C'est la base même de la liberté.
Cet anonymat revendiqué est celui qui met l'individu à l'abri de l'oppression, de la perquisition « du flicage». Cet anonymat de principe étant acquis, c'est la responsabilisation libre et assumée qui donnera sa crédibilité à la subversion, à la critique, au jugement. Le reste n'est que foutaise.
Ma liberté et mes limites intellectuelles (l'omniscience n'est pas dans ma besace) me conduisent à choisir à qui j'accorde de l'importance, m'incitent à développer un réseau de confiance, des entrelacs de références, et ça je peux te dire c'est du boulot.
Permets-moi de citer Noam Chomsky répondant à l'un de ses élèves qui lui demandait comment l'élite contrôlait les entreprises : « ils n'ont pas à les contrôler, elles lui appartient » et toi Jean-Charles Vidal, a qui appartiens-tu ?
A personne me diras-tu ! Le croirais-tu ?

◆ Extrait de données ◆
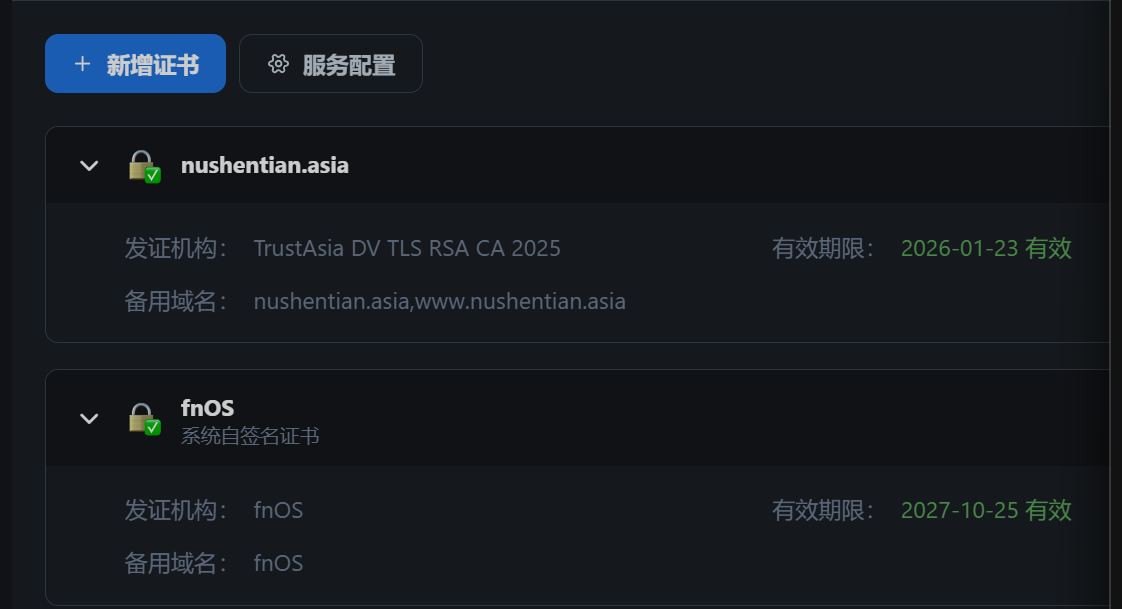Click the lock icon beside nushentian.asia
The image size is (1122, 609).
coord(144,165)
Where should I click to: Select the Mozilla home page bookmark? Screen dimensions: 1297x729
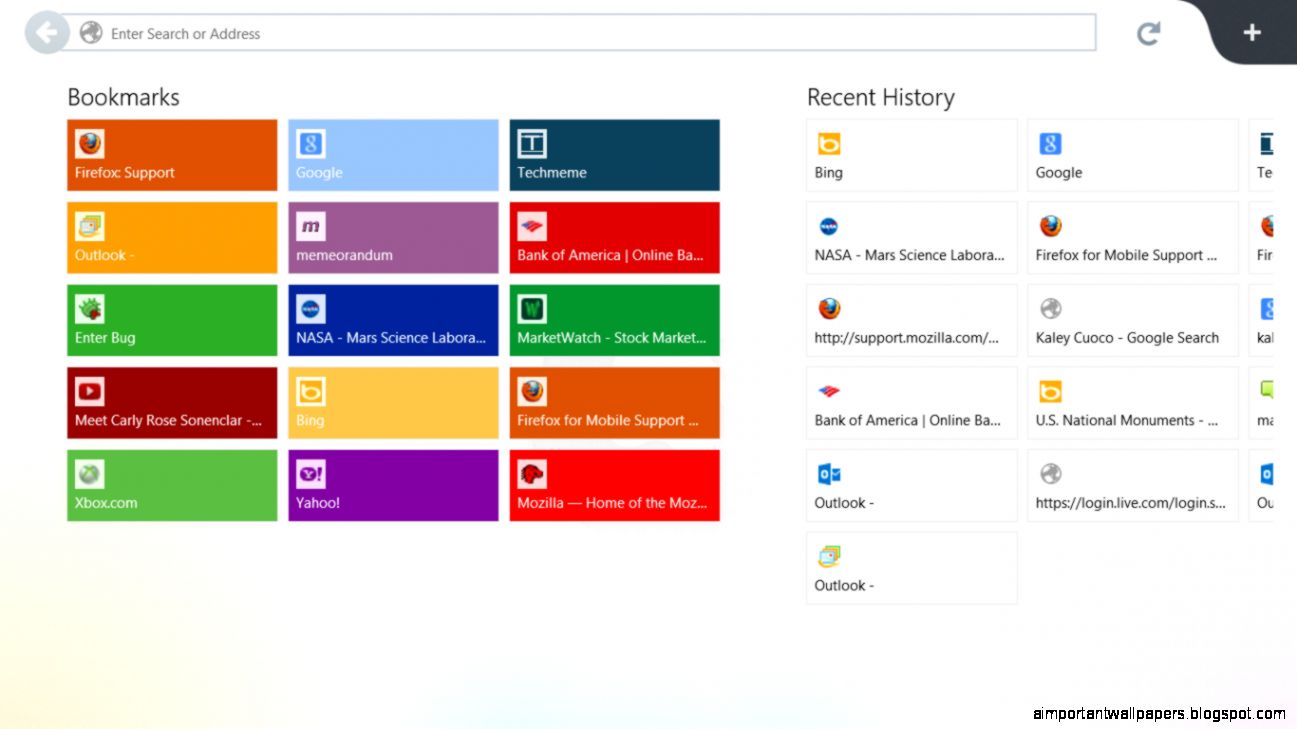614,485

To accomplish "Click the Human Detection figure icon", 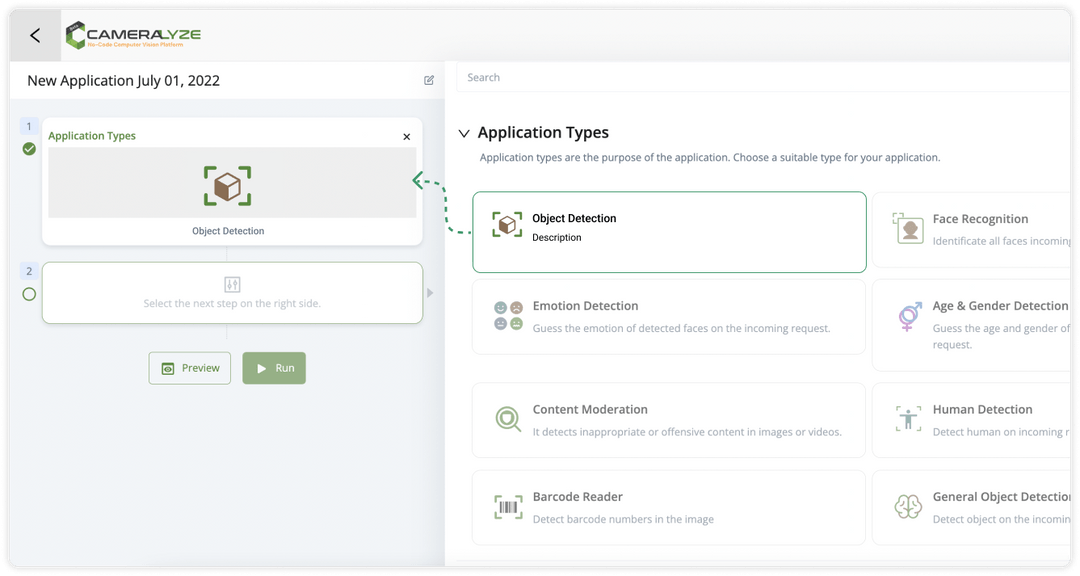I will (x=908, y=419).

◆ Consignes ◆
**A)** Répondez à ces questions sur le texte sur l'anonymat :
(i) De quoi l'anonymat revendiqué met-il l'individu à l'abri ?
(ii) Quelle personne est citée dans le texte ?
(iii) À quoi « Ma liberté et mes limites intellectuelles » conduisent-elles, d'après le texte ?
**B)** Reproduisez à l'identique le passage du texte sur l'anonymat qui va de « Permets-moi de citer » jusqu'à « qui appartiens-tu ? ».
**C)** Dites si chacune de ces affirmations concorde avec le texte sur l'anonymat :
(i) Noam Chomsky répondait à l'un de ses élèves.
(ii) L'omniscience se trouve dans la besace de celui qui écrit.
(iii) La crédibilité de la critique vient de la responsabilisation libre et assumée.
Le listing n'intervient pas ici.

◆ Réponses dans l'ordre ◆
**A)**
(i) De l'oppression, de la perquisition, « du flicage ».
(ii) Noam Chomsky.
(iii) À choisir à qui accorder de l'importance.

**B)**
Permets-moi de citer Noam Chomsky répondant à l'un de ses élèves qui lui demandait comment l'élite contrôlait les entreprises : « ils n'ont pas à les contrôler, elles lui appartient » et toi Jean-Charles Vidal, a qui appartiens-tu ?

**C)**
(i) Oui : « Permets-moi de citer Noam Chomsky répondant à l'un de ses élèves »
(ii) Non : « l'omniscience n'est pas dans ma besace »
(iii) Oui : « c'est la responsabilisation libre et assumée qui donnera sa crédibilité à la subversion, à la critique, au jugement »